CABS-dock web server for the flexible docking of peptides to proteins without prior knowledge of the binding site

Mateusz Kurcinski 1,, Michal Jamroz 1,, Maciej Blaszczyk 1, Andrzej Kolinski 1,*, Sebastian Kmiecik 1,*
PMCID: PMC4489223  PMID: 25943545

Abstract

Protein–peptide interactions play a key role in cell functions. Their structural characterization, though challenging, is important for the discovery of new drugs. The CABS-dock web server provides an interface for modeling protein–peptide interactions using a highly efficient protocol for the flexible docking of peptides to proteins. While other docking algorithms require pre-defined localization of the binding site, CABS-dock does not require such knowledge. Given a protein receptor structure and a peptide sequence (and starting from random conformations and positions of the peptide), CABS-dock performs simulation search for the binding site allowing for full flexibility of the peptide and small fluctuations of the receptor backbone. This protocol was extensively tested over the largest dataset of non-redundant protein–peptide interactions available to date (including bound and unbound docking cases). For over 80% of bound and unbound dataset cases, we obtained models with high or medium accuracy (sufficient for practical applications). Additionally, as optional features, CABS-dock can exclude user-selected binding modes from docking search or to increase the level of flexibility for chosen receptor fragments. CABS-dock is freely available as a web server at http://biocomp.chem.uw.edu.pl/CABSdock.

INTRODUCTION

Although protein–peptide interactions play key roles in cell functions, relatively little is known about the structural details of these complexes. The highly dynamic and transient nature of peptide binding makes experimental investigation difficult. Thus, computer aided support, such as molecular docking, is needed. The major problem in molecular docking is the treatment of protein flexibility (1,2). Namely, current algorithms are not efficient enough to handle the high conformational fluctuations of peptides. An additional difficulty comes from dealing simultaneously with the receptor's flexibility, which, even if small, is extremely costly for most of the computational models.
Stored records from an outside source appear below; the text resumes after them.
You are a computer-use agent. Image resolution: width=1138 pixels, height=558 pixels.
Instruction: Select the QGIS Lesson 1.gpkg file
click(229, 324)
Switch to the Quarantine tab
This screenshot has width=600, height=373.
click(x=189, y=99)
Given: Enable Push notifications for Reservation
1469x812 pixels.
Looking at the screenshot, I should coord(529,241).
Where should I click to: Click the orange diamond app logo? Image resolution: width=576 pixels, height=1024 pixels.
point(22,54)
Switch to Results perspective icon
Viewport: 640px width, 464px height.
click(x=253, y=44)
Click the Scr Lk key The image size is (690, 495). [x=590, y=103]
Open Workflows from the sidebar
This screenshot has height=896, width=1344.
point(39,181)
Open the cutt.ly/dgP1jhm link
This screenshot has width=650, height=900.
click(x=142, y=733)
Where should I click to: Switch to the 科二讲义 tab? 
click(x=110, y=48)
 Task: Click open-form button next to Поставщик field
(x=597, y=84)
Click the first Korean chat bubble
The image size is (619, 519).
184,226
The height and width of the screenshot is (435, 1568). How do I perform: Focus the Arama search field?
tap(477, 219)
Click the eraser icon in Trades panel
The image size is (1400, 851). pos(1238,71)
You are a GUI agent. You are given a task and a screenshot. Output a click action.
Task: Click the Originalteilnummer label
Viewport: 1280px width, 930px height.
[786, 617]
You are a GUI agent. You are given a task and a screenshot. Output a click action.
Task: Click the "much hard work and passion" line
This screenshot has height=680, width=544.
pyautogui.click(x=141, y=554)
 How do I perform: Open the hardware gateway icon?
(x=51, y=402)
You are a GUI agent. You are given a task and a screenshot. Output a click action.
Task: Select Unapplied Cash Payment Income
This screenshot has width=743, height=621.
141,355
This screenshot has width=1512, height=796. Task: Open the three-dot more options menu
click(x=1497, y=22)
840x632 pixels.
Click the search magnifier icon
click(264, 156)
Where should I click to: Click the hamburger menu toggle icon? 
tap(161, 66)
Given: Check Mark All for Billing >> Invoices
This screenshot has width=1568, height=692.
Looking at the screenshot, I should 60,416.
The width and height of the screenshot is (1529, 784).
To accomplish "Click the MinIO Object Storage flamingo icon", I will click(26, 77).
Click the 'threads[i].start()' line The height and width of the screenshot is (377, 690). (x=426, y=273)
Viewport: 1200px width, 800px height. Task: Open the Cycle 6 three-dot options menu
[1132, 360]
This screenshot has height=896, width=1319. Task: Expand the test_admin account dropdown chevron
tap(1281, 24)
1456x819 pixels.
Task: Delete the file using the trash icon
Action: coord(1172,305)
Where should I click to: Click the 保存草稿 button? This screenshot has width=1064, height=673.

Computational protein–peptide docking is usually divided into three consecutive steps realized by separate protocols (3): (1) prediction of the binding site(s) on the receptor structure, (2) initial modeling of the peptide backbone in the binding site(s), and finally (3) refinement of the initial protein–peptide complexes to high resolution. The CABS-dock method, presented in this paper, is an attempt to unify all these three steps into single, highly efficient simulation of coupled folding and binding of the peptide to the flexible receptor structure. To our knowledge, such an approach to docking, without prior knowledge of the binding site, has been successful so far only when applied to very short peptides (2–4 amino acids) (4). We tested performance of the CABS-dock protocol on a wide benchmark set of protein–peptide complexes with peptides of 5–15 amino acids. The benchmark contains 103 bound and 68 unbound protein receptor cases (determined experimentally in complex with a peptide and without a peptide, respectively).

MATERIALS AND METHODS

Previous applications and background

The CABS-dock docking protocol was developed and validated during the following simulation studies: mechanism of folding and binding of an intrinsically disordered peptide (5), docking antigen-mimicking peptides to an antibody (6) and docking peptide co-activators to nuclear receptors (7,8). These studies showed that the method is able to predict complex arrangements close to the native structure. Importantly, in all the validation tests mentioned above, peptides were allowed to be fully flexible and no information about the binding site or peptide conformation was used.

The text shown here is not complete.